Gli esseri minuscoli in questione sono alcuni ceppi di microrganismi. Nello specifico si tratta di alcuni batteri e alcuni funghi che hanno dimostrato un sorprendente metodo di adattamento e questo loro metodo di adattamento potrebbe anche avere ripercussioni positive su uno dei problemi più importanti della contemporaneità.
Perché se si riuscisse a canalizzare ciò che queste minuscole creature riescono a fare in natura si potrebbe arrivare effettivamente ad un passo avanti importante nella lotta contro l’inquinamento e nello specifico nella lotta contro l’inquinamento da plastica, una delle sostanze che rischiano di soffocare il pianeta.
Sulle Alpi i microrganismi che mangiano la plastica
L’intuizione che anche in ambiente alpino e nel freddo della Groenlandia e delle Svalbard alcuni microrganismi potessero effettuare opera di smaltimento della plastica biodegradabile viene in realtà da una realtà che esiste e che è ampiamente sfruttata. Nello smaltimento della plastica biodegradabile, a temperatura ambiente e non nel freddo polare, intervengono proprio i microrganismi che disgregano la materia di cui la plastica biodegradabile è composta.
E riuscire ad avere un sistema di smaltimento della plastica biodegradabile efficiente è uno dei nuovi obiettivi dell’industria in generale. Dovendo rinunciare alla plastica tradizionale a causa del suo impatto ambientale, infatti, sono sempre di più le industrie produttrici che stanno trovando mezzi alternativi a partire dal materiale naturale. Ma lo smaltimento anche di questi oggetti composti sostanzialmente da fibre vegetali non è del tutto efficiente.
Soprattutto si tratta di uno smaltimento che, dovendo tenere i microrganismi a una certa temperatura, ha un certo costo anche in termini di utilizzo dell’energia. La scoperta, pubblicata in Frontieres in Microbiology, permette invece di aprire un percorso nuovo e diverso nella gestione proprio dello smaltimento della plastica biodegradabile.

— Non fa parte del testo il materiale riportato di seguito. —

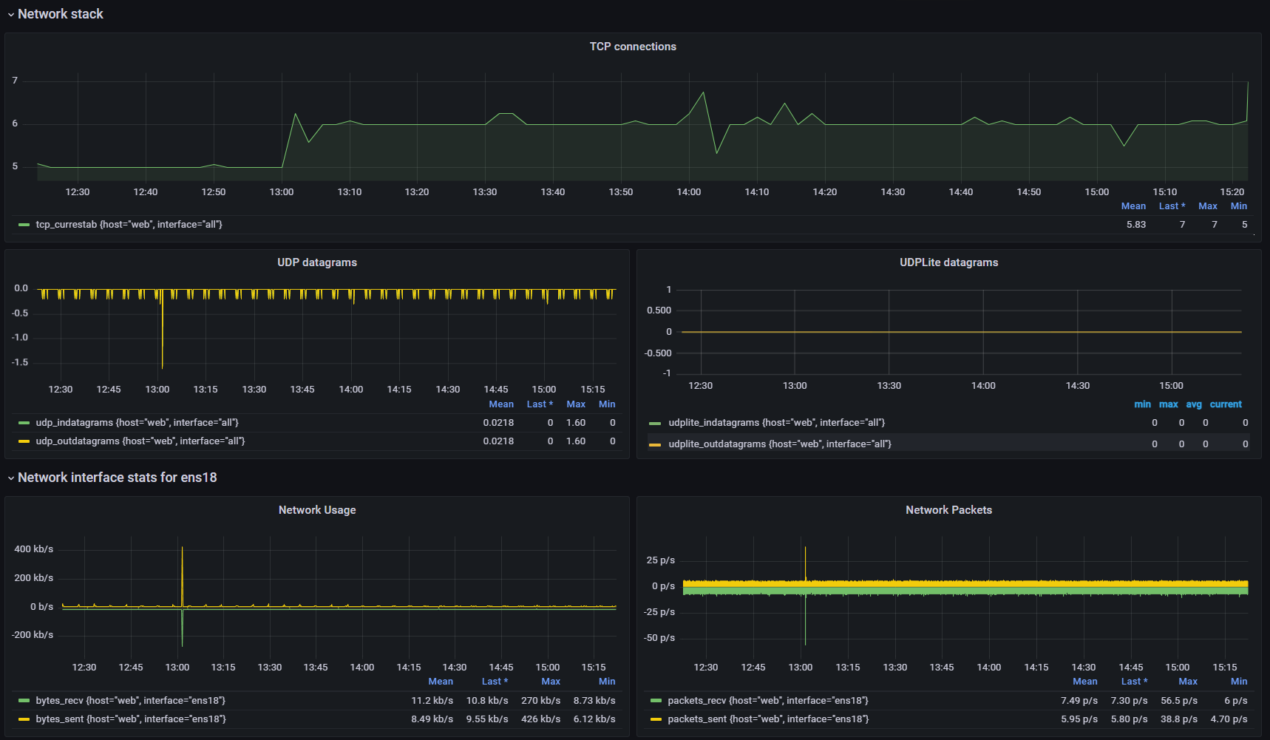Collapse the Network stack row chevron
1270x740 pixels.
pyautogui.click(x=11, y=15)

I microrganismi rintracciati sulle Alpi e nelle isole Svalbard sono infatti in grado di decomporre la materia plastica compostabile a una temperatura molto inferiore rispetto ai 30 gradi richiesti solitamente. I 19 ceppi di batteri e i 15 ceppi di funghi che sono stati ritrovati a pasteggiare su alcuni oggetti in plastica biodegradabile intenzionalmente lasciati in luoghi specifici hanno dimostrato di poter sopravvivere tranquillamente e lavorare a 15 gradi.
Le potenzialità di questa scoperta le sottolinea bene il dottor Joel Rüthi, guest scientist proprio dell’Istituto WSL, che ha partecipato al lavoro: “Questi organismi potrebbero aiutare a ridurre i costi e il peso ambientale del processo di riciclo enzimatico della plastica“.